Algérie : la flambée des prix est-elle la vraie cause des violences ?

Si ce n’est pas le calme, ça y ressemble. Cependant, le gouvernement ne devrait pas se contenter des annonces qu’il a faites ce week-end, et encore moins s’en glorifier. Les problèmes qui sous-tendent les manifestations qui ont embrasé l’Algérie sont profonds.

« Après la pluie, le beau temps », dit l’adage. Après que de violentes manifestations ont fait cinq morts, plus d’un millier de blessés et 1100 personnes arrêtées entre mercredi et dimanche, l’on assiste, à en croire certaines sources, à un retour au calme. Un apaisement qui serait né du discours du pouvoir tendant à ajuster les prix. Le kilogramme de sucre sera ainsi vendu au consommateur à 90 dinars au maximum, alors que la bonbonne d’huile de 5 litres sera cédée à 600 dinars. Tels sont les supposés correctifs apportés, samedi, par le gouvernement lors de sa dernière session d’urgence sur les événements qui ont secoué le pays. Dans la même ligne, le ministre du Commerce et les opérateurs économiques se sont donnés rendez-vous à la mi-février pour examiner les fluctuations des prix sur le marché international.

Cela voudrait-il dire que les problèmes des Algériens seront résolus ? Nombre de voix claironnent le contraire. D’autres foyers d’agitation sont encore actifs ce lundi. Et, surtout, les problèmes de fond ne sont pas résolus. Le président d’honneur de la ligue algérienne des droits de l’homme (LAADH), Me Ali Yahia Abdennour, par exemple, préconise de mettre fin à la « dictature » pour que l’Algérie soit au diapason des autres nations à tradition démocratique… Quoiqu’il en soit, l’annulation des taxes sur les produits de base annoncée pompeusement samedi, à l’issue du Conseil interministériel, n’est pas la solution idoine, celle qui redressera le pays et rendra la dignité à son peuple souffrant. Dans ce pays où sont institutionnalisés le mépris et l’exclusion, les dirigeants sont appelés à revoir leur partition. Car l’emploi, le logement et surtout le besoin de considération, qui constituent le socle revendicatif des jeunes en colère, requièrent une solution équitable et urgente.
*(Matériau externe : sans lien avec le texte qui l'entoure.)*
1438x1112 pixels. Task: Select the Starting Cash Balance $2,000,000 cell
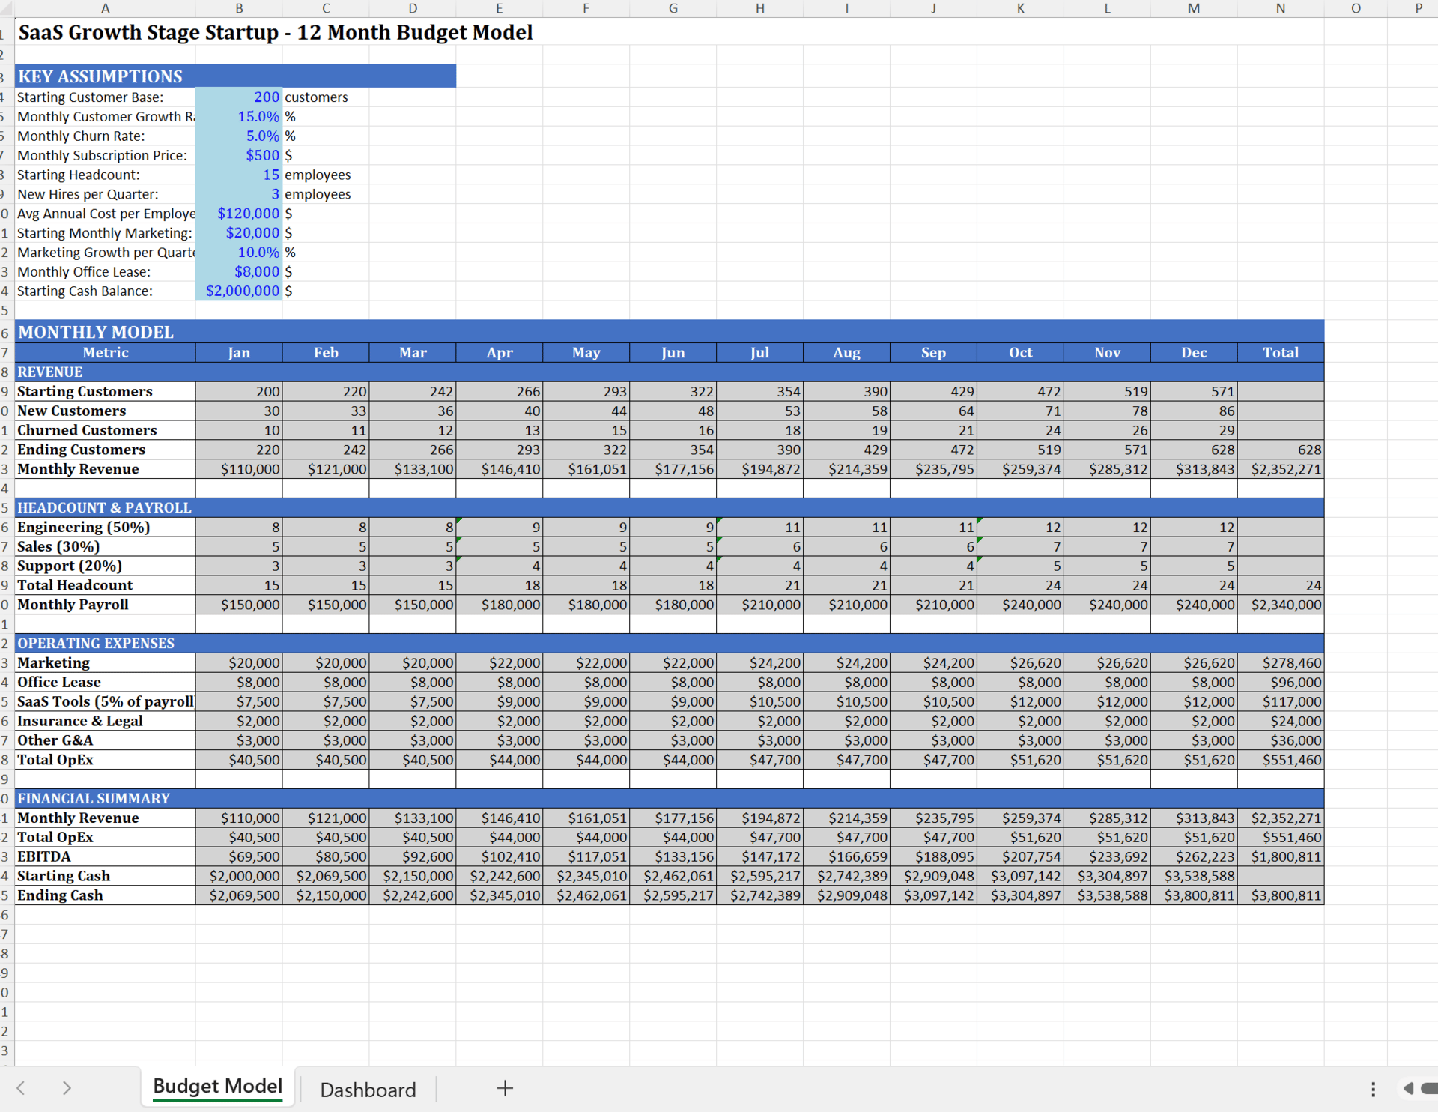239,291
Le mouvement développé par les jeunes algériens en colère, vide de slogans politiques, donne aussi à réfléchir aux différents partis qui forment le paysage politique national. Ces formations, à la tête desquelles trônent les représentants du peuple dans la platitude politique, n’ont aucun contact avec la population, sauf à l’approche des joutes électorales. Les émeutes sont aussi un message émanant d’une société civile non structurée sur des bases solides et n’ayant que la rue pour vider son fiel.

Les services de sécurité, qui restent sur le qui vive, ont reçu comme principales instructions de ne pas répondre aux provocations des manifestants. Une recommandation judicieuse. Le feu qui a embrasé l’Algérie ces derniers jours est loin d’être éteint.